#### [LISTED RECORDS]

----------------------------------------

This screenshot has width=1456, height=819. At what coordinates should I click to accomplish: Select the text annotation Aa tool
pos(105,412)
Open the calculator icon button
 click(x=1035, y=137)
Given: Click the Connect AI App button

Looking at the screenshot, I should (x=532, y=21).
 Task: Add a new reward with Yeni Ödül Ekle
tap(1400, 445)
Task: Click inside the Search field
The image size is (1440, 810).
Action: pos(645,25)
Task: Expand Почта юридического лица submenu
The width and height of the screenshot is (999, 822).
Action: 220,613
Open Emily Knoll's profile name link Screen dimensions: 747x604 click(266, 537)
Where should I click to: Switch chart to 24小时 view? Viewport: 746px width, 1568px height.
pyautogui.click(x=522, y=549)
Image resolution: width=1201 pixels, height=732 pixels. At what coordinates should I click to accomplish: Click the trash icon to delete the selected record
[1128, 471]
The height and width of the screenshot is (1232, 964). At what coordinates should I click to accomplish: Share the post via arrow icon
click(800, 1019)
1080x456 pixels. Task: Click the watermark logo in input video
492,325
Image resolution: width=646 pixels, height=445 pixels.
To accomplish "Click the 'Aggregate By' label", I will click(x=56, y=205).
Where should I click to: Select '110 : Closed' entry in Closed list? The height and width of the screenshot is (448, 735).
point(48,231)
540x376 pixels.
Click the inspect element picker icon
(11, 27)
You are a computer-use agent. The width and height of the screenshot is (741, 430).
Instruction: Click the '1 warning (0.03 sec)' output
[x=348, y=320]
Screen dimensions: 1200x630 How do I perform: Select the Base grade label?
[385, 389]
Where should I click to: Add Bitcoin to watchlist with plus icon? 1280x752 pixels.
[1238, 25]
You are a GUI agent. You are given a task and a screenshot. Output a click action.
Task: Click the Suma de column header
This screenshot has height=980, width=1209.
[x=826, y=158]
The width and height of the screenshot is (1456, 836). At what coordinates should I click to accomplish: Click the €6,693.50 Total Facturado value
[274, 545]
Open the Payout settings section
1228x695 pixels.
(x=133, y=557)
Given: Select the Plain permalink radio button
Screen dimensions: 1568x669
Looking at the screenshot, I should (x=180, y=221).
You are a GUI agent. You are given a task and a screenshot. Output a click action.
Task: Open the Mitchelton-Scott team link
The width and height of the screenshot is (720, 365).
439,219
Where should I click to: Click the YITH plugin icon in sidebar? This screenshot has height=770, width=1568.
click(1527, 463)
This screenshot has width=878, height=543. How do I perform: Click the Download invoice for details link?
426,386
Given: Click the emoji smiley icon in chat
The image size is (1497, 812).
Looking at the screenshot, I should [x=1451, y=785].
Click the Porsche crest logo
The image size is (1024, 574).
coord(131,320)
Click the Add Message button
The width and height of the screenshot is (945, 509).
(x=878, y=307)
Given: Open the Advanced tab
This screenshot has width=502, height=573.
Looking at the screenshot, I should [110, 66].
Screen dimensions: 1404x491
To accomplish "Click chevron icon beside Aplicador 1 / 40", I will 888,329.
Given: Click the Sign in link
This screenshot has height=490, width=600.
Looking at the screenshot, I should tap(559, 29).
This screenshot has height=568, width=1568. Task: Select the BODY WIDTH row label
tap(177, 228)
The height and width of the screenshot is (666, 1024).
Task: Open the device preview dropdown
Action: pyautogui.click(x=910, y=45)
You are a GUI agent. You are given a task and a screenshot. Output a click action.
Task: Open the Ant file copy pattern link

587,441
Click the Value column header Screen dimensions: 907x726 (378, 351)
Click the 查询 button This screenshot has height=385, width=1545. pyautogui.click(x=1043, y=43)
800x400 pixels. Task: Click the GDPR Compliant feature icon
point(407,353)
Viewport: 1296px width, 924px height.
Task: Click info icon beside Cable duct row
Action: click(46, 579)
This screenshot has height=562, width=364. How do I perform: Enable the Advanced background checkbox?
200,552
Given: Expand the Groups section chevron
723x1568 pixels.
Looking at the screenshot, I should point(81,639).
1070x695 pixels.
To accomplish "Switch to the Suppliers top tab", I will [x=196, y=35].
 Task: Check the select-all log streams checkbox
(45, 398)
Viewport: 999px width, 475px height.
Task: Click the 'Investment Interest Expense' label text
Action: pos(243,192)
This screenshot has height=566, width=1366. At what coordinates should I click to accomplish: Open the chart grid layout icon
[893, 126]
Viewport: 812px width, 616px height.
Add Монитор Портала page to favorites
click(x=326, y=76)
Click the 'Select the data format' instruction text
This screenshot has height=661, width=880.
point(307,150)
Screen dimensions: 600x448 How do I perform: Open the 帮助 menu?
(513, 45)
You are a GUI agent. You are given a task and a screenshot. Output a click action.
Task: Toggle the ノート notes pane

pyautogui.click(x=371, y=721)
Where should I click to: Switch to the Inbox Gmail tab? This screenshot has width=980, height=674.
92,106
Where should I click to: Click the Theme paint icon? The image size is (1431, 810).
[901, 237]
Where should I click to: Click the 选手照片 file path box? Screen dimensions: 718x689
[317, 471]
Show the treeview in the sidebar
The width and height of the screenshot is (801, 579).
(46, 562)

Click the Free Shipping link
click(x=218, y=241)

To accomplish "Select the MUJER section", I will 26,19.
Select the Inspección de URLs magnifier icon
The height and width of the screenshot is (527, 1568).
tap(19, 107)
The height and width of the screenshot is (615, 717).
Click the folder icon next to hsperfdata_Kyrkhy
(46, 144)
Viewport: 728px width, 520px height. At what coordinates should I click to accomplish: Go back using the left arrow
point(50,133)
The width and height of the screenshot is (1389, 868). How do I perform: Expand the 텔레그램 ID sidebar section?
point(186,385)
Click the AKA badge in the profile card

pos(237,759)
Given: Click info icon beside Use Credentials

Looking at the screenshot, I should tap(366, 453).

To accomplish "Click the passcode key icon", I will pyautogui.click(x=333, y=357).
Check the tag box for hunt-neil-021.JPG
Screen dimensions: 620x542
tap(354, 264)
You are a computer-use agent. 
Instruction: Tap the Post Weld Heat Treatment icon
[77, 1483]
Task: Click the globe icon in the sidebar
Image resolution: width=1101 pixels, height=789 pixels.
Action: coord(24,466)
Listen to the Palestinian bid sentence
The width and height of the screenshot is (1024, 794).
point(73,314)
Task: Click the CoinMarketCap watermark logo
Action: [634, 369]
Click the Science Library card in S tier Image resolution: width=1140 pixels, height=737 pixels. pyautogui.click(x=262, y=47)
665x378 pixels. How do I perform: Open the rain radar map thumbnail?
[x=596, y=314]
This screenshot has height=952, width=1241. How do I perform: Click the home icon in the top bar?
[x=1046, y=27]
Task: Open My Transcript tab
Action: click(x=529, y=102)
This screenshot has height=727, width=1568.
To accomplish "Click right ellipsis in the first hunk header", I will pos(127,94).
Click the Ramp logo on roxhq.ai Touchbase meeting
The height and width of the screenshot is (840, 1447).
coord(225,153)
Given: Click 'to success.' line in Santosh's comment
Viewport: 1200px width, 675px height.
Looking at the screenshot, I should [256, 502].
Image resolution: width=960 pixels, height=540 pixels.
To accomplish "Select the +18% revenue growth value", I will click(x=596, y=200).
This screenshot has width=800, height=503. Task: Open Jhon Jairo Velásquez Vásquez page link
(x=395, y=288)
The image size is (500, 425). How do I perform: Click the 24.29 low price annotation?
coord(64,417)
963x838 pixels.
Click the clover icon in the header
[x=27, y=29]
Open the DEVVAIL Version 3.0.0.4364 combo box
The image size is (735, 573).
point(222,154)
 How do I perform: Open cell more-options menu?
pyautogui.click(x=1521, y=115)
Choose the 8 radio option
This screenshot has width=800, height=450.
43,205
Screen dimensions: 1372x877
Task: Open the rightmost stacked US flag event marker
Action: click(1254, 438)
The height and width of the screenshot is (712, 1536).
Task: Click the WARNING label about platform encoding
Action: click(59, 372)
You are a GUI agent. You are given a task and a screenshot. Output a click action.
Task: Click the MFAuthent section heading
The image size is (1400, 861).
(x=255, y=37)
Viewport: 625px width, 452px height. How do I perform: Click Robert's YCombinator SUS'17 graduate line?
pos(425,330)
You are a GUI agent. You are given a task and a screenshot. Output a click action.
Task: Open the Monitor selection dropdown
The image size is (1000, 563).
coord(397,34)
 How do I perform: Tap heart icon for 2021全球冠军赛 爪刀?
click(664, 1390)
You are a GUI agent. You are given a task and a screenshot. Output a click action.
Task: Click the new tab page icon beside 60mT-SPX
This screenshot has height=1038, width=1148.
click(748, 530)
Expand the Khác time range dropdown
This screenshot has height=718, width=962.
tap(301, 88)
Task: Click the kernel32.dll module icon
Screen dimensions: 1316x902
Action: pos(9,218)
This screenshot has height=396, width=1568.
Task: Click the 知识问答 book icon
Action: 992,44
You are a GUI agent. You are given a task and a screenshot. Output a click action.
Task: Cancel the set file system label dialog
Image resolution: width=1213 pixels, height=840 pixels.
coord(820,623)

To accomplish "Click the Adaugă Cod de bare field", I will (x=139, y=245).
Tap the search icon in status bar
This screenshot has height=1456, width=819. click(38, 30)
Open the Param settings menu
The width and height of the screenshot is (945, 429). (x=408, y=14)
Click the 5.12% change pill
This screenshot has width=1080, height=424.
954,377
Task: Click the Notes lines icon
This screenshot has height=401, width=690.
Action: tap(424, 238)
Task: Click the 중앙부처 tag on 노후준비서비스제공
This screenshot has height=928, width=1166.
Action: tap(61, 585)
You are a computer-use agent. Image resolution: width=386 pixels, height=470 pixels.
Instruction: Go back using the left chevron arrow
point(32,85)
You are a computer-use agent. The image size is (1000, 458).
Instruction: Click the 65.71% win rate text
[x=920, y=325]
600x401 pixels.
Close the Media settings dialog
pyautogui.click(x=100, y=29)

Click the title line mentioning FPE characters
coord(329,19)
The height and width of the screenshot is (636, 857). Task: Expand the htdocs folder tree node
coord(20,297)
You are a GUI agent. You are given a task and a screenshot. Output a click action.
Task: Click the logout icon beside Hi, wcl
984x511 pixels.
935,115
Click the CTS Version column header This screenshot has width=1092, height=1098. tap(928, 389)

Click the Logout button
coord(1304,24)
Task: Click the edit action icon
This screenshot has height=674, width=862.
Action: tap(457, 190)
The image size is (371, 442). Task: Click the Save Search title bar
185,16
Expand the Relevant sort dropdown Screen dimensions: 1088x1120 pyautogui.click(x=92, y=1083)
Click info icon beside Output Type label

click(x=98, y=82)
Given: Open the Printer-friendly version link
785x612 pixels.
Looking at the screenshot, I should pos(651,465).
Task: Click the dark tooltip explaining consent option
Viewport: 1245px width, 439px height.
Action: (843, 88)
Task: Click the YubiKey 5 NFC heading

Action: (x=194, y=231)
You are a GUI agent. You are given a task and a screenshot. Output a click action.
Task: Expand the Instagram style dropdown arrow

----------------------------------------

#### [TASK TO COMPLETE]
The lines above, from the start of the records through the one containing "Task: Expand Почта юридического лица submenu", are to be printed exactly, and nothing else is to be included.

#### [COMPLETED EXERCISE]
This screenshot has width=1456, height=819. At what coordinates should I click to accomplish: Select the text annotation Aa tool
pos(105,412)
Open the calculator icon button
 click(x=1035, y=137)
Given: Click the Connect AI App button

Looking at the screenshot, I should (x=532, y=21).
 Task: Add a new reward with Yeni Ödül Ekle
tap(1400, 445)
Task: Click inside the Search field
The image size is (1440, 810).
Action: pos(645,25)
Task: Expand Почта юридического лица submenu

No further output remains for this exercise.